Apparently it's going to drop into the 30s here tonight (remember those pets and plants!), so I'm thinking we're going to stay in and make a good beef stew with a hearty red wine to celebrate the last use of central heat for the season.

I picked up this bottle at Roma's Liquor (1531 W 18th St.) for $11.99. Roma's is much better than I expected, and certainly has a much better wine selection than Fiesta. As for the screw cap, don't be a hater!

Jazzie's Cafe

Jazzie’s signature item is the authentic New Orleans po-boy, served with your choice of fried seafood (catfish, oyster, shrimp, or soft shell crab) in a sliced French roll. The key to a great po boy is the bread, and Jazzie’s nails it: an ideal blend of crusty and chewy, never doughy. The chef cooks the fried seafood with a very light flour crust, with generous portions. For those avoiding fried foods, the “jazzed up” grilled tilapia po boy is more than an adequate substitute (the jazzed up version adding a blackened Cajun flavor, with mushrooms). In addition to po-boys, the restaurant offers the same stellar seafood in a variety of different platters. All platters come with their Cajun spiced French fries, all enough to share. Rarely is the restaurant crowded, so it is likely you will get samples of other menu items while you wait. Beverages are strictly canned sodas and bottled teas, but you are welcome to bring your own wine and/or beer.

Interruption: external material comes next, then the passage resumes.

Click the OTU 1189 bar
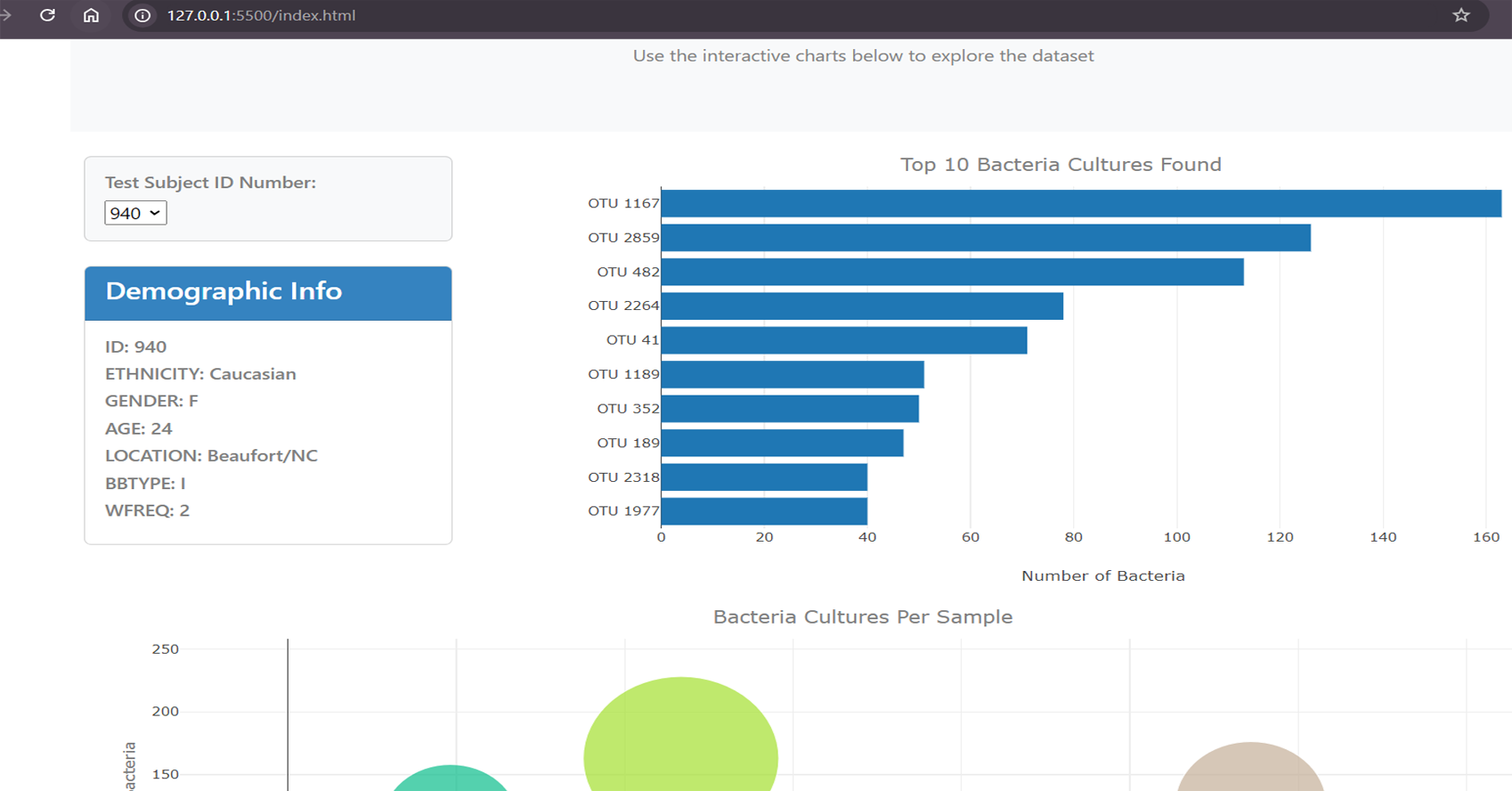Viewport: 1512px width, 791px height. pyautogui.click(x=792, y=375)
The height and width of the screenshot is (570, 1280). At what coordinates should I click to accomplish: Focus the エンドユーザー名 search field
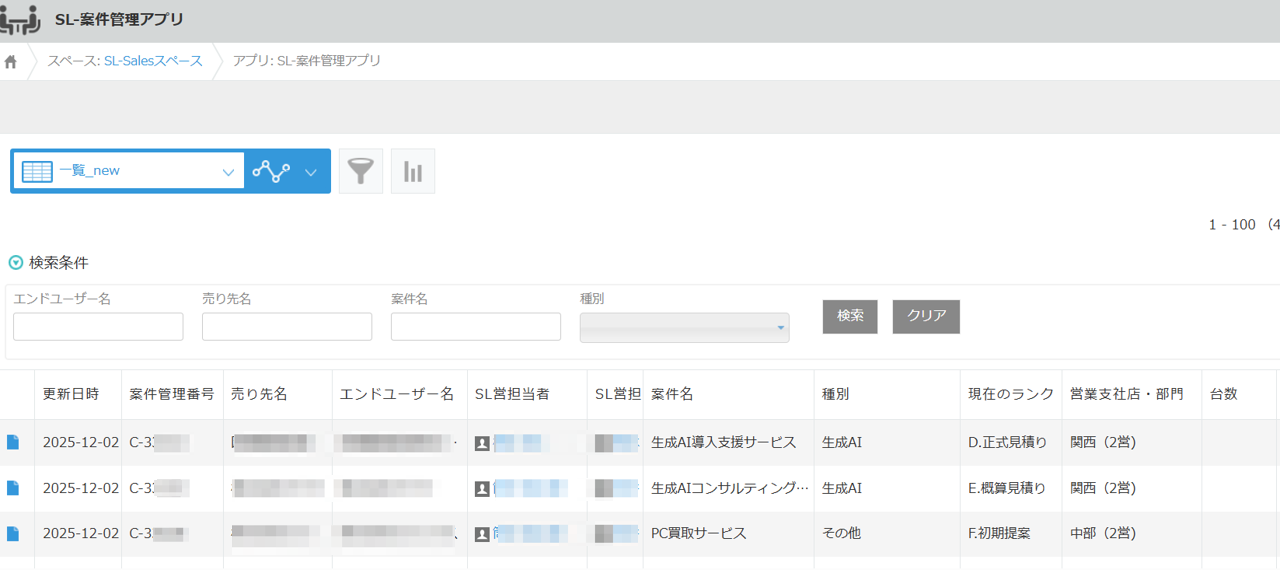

Softshell crab po-boy. Like a five dollar foot long, except good.

Wednesday, April 1, 2009

Beer/Wine Find: Markham 2006 Sauvignon Blanc

I made a quick stop at the Kroger at 11th last night to pick up two cartons of milk. On the way to the register, I walked quickly through the booze aisle and found a Markham 2006 Sauvignon Blanc:

$13.99 is not a bad deal for a decent wine, and Markham is a quality winemaker known mostly for their reds. A good rule of thumb to follow is to buy a wine for a reputable winery, and Markham certainly qualifies. It's not cult wine/knock your socks off, but you could certainly do a lot worse.

The ever-so-helpful sign (probably unreadable on my blackberry photo) says "Pair with a spicy Asian dish" and I concur. How about the H4 at Thai Spice on 19th (Sauteed Spicy Seafood, $13.99)?